How God Comes to the World

Richard Schroeder | 24.12.2007 13:21 | Free Spaces | World

God who is not necessary for the world is more than necessary as love. The community of God is a model for human community. Persons and the world interesting in themselves are made more interesting by God. A world without transcendence and mystery is often a static and one-dimensional world where dust spontaneously becomes stars.

HOW GOD COMES TO THE WORLD

Between Polar Bear and Elephant: On the 70th Birthday of the Theologian Eberhard Jungel

By Richard Schroeder

[This article published in: DIE ZEIT 50/ 2004 is translated from the German on the World Wide Web,  http://images.zeit.de/text/2004/50/Wie_Gott_zur_Welt_gekommen_ist.]

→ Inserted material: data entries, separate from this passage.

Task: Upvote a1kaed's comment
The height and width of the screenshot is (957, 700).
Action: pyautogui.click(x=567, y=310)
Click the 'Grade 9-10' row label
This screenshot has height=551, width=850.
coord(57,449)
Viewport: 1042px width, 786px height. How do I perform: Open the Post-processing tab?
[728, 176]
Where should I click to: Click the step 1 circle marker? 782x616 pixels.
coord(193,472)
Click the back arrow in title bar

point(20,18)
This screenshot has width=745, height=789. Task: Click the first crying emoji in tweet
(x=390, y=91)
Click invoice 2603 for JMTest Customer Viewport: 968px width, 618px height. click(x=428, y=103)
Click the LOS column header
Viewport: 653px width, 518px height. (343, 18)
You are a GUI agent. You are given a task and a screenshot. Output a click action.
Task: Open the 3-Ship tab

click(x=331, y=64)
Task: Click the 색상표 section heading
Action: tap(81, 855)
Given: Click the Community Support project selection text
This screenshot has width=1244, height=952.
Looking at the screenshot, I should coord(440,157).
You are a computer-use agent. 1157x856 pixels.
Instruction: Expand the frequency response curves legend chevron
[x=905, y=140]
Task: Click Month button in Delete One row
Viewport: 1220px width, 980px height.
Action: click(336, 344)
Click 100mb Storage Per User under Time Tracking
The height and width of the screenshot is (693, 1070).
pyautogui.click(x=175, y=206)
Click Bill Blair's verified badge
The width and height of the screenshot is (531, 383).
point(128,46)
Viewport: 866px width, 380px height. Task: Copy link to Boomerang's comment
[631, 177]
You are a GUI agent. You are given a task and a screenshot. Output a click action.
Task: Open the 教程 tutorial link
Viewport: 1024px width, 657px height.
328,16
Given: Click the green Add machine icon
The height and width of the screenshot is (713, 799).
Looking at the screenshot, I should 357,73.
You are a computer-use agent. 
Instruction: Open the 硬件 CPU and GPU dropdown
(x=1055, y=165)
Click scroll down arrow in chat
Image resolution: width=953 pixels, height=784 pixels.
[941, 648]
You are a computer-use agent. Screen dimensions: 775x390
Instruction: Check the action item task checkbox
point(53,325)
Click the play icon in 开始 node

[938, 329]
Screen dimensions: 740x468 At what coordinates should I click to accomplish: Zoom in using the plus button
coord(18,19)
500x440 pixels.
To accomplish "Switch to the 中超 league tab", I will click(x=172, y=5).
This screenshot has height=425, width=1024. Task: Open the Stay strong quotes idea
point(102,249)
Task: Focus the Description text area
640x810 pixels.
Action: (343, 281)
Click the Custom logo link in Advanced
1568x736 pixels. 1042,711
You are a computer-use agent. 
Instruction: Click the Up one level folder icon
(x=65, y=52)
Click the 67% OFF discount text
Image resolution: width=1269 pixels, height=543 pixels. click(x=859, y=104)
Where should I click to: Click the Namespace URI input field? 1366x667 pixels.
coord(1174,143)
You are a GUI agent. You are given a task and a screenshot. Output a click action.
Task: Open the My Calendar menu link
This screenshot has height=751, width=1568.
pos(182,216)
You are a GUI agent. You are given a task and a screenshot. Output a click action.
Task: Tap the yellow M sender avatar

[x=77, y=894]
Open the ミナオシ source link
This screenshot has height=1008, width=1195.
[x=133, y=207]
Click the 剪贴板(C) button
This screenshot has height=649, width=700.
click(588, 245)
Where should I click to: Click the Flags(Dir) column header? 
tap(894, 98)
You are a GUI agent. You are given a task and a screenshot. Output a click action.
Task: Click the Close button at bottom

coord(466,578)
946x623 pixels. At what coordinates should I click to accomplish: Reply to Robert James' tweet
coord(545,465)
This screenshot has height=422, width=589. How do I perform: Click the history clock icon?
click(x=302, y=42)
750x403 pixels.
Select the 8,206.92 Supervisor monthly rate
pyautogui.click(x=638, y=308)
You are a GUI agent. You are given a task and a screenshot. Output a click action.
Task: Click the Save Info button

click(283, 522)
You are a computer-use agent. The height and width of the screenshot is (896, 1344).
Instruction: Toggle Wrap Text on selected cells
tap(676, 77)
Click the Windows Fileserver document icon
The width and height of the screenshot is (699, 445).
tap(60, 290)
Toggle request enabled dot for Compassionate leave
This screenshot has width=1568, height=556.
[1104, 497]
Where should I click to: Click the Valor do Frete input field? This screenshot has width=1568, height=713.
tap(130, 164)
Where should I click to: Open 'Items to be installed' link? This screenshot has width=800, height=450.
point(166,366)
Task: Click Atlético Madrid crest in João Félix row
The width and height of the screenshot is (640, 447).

A theologian, particularly a renowned theologian like Eberhard Jungel, is best appreciated when we ask what he has to say about God. His shortest answer is: God is not necessary because God is more than necessary.

That God is necessary assumes persons convinced a proof of the existence of God is possible and necessary and conversely failure of the proof of God is evidence of God’s dispensability.

In contrast, Jungel claims the proposition God is not necessary as a theological proposition whose truth should be considered, not contested.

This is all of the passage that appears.